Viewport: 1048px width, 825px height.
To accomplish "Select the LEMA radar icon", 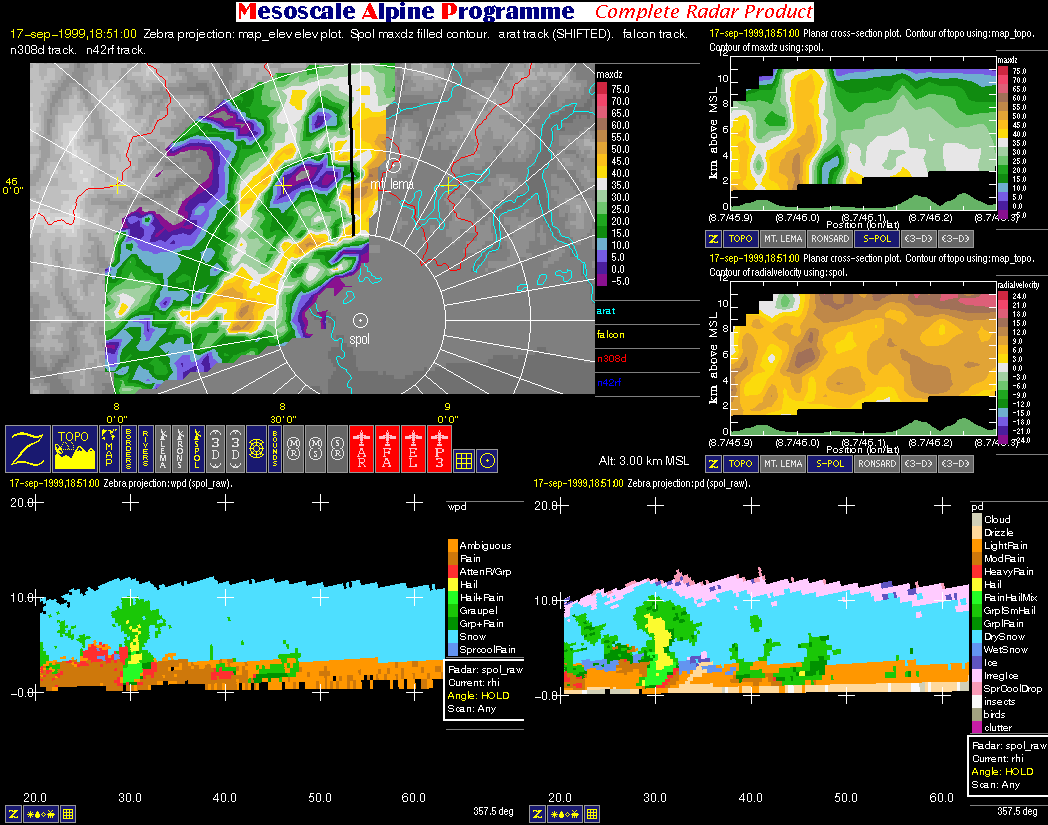I will (x=164, y=449).
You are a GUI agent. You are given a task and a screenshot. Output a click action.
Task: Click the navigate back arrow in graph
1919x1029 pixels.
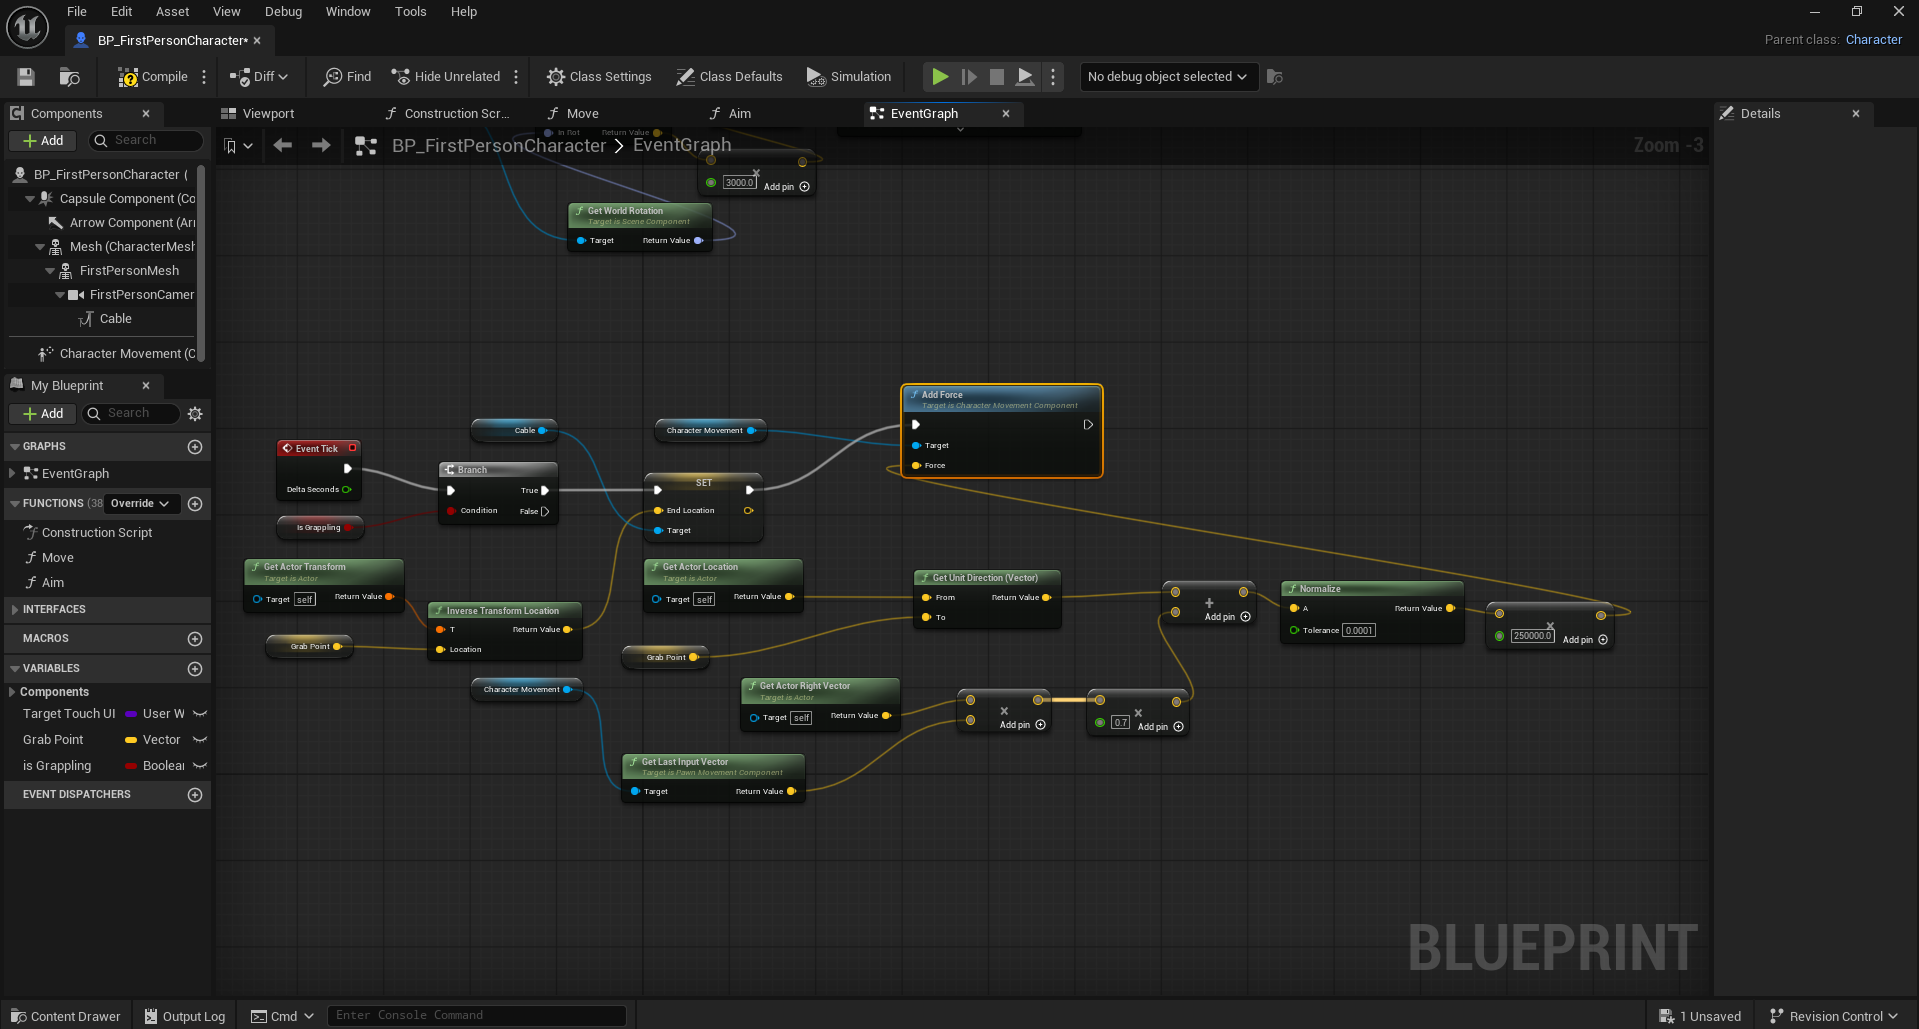point(283,146)
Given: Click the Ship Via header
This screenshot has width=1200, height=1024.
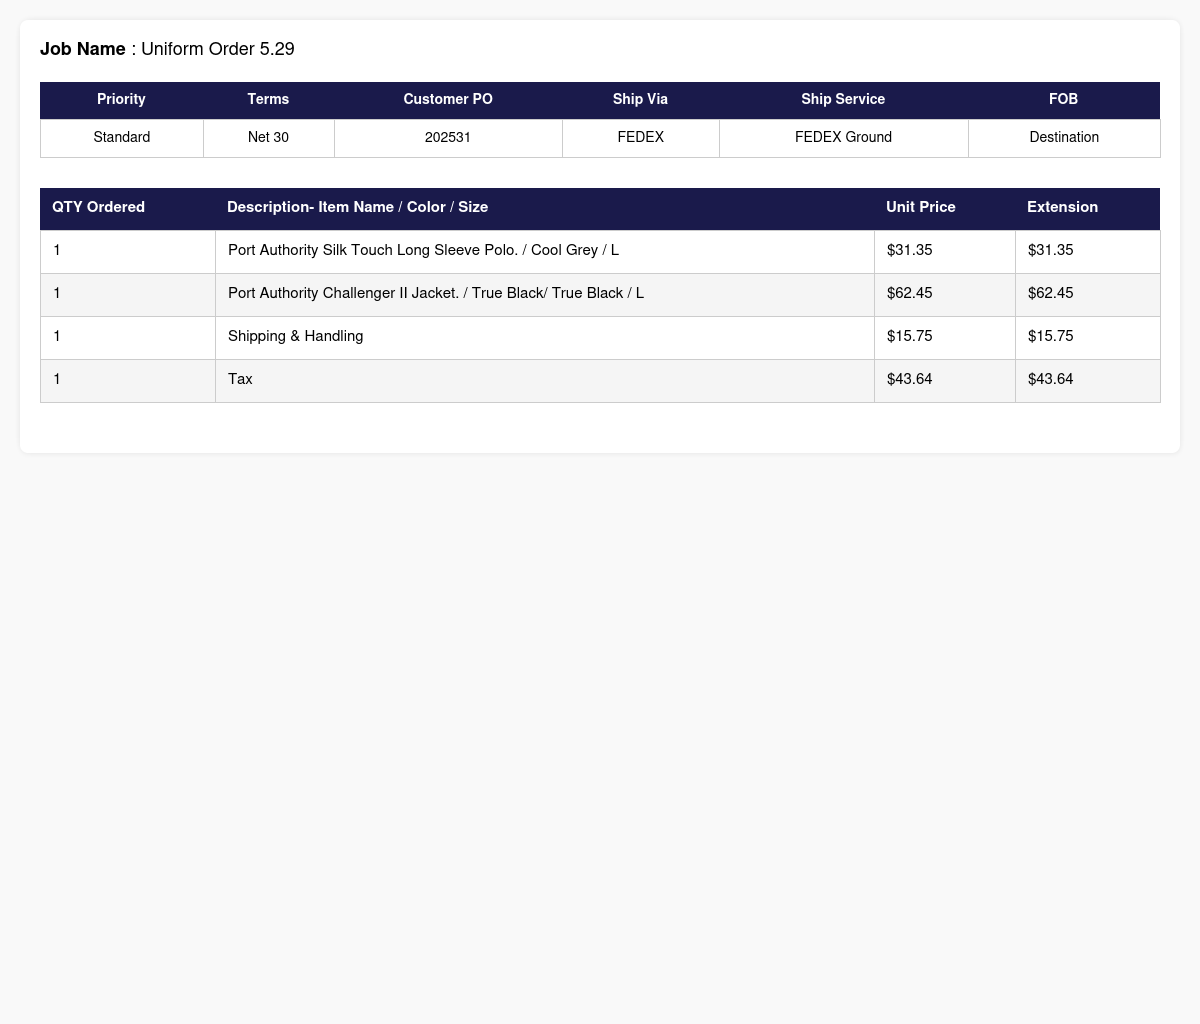Looking at the screenshot, I should tap(640, 100).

--*--

None of the pictures belong in the result. Print exactly the lines from the one containing "1919x1029 pixels." through the final line of the entries.

__Task output__.
1919x1029 pixels.
point(283,146)
Given: Click the Ship Via header
This screenshot has width=1200, height=1024.
Looking at the screenshot, I should tap(640, 100).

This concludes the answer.